The Town of Estella is located in Chippewa County in the U.S. state of Wisconsin. The population was 476 at the 2020 census.

==Geography==
The shape of Estella is irregular. The east end is a rectangle 6 mi north to south and 3 mi wide. The west end follows the Chippewa River, except for a section which is part of the city of Cornell.

According to the United States Census Bureau, the town has a total area of 82.9 sqkm, of which 81.4 sqkm is land and 1.6 sqkm, or 1.89%, is water.

==History==
The six-mile blocks that would become Estella were first surveyed in 1847 by a crew working for the U.S. government. In 1852 a different crew marked all the section corners of the township, walking through the woods and wading the rivers, measuring with chain and compass. When done, the deputy surveyor filed this general description of the six by six mile square which overlays most of the modern township:
This Township contains a number of Cedar & Tamarac swamp, all unfit for cultivation. The Surface generally level(?) and heavily(?) timbered with Pine, Hemlock, Tamarac Sugar Maple & Birch. Soil second to third rate and a part fit for cultivation. Chippewa and Fisher Rivers runs through the NorthWest corner of this Township. The banks of this River are high and generally covered with pine and Hemlock timber.
The town was named for Laura Estella Flint, the wife of Warren S. Flint, a local business owner who became the first postmaster in 1886.

==Demographics==

Historical population
| Census | Pop. | Note | %± |
|---|---|---|---|
| 1990 | 449 |  | — |
| 2000 | 469 |  | 4.5% |
| 2010 | 433 |  | −7.7% |
| 2020 | 476 |  | 9.9% |
| 2023 (est.) | 514 |  | 8.0% |

=== 2020 census ===
As of the 2020 United States census, there were 476 people and 176 households residing in the town. The racial makeup of the town was 97.69% White and 3.26% from two or more races.
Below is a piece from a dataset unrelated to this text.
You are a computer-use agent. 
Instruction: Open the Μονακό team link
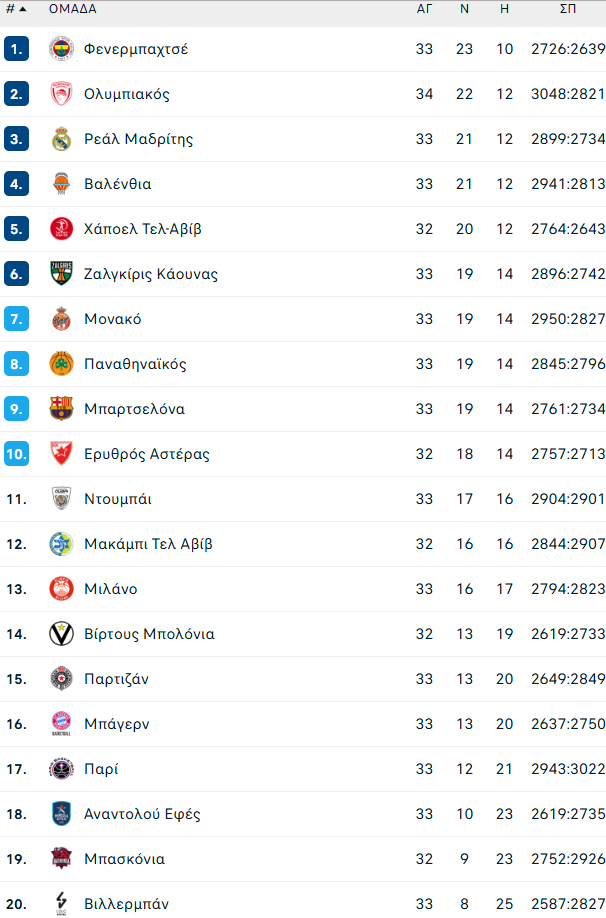click(x=113, y=319)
There were 176 households, out of which 30.1% had children under the age of 18 living with them and 59.7% were married couples living together. 18.0% of all households were made up of individuals, and 33.0% had someone living alone who was 65 years of age or older.

The median income for a household in the town was $70,938.

=== 2000 census ===
As of the 2000 United States census of 2000, there were 469 people, 167 households, and 131 families residing in the town. The population density was 14.9 people per square mile (5.7/km^{2}). There were 190 housing units at an average density of 6.0 per square mile (2.3/km^{2}). The racial makeup of the town was 98.93% White, 0.43% Native American, 0.43% Asian, and 0.21% from two or more races.

There were 167 households, out of which 37.7% had children under the age of 18 living with them, 69.5% were married couples living together, 4.8% had a female householder with no husband present, and 21.0% were non-families. 18.0% of all households were made up of individuals, and 8.4% had someone living alone who was 65 years of age or older. The average household size was 2.81 and the average family size was 3.14.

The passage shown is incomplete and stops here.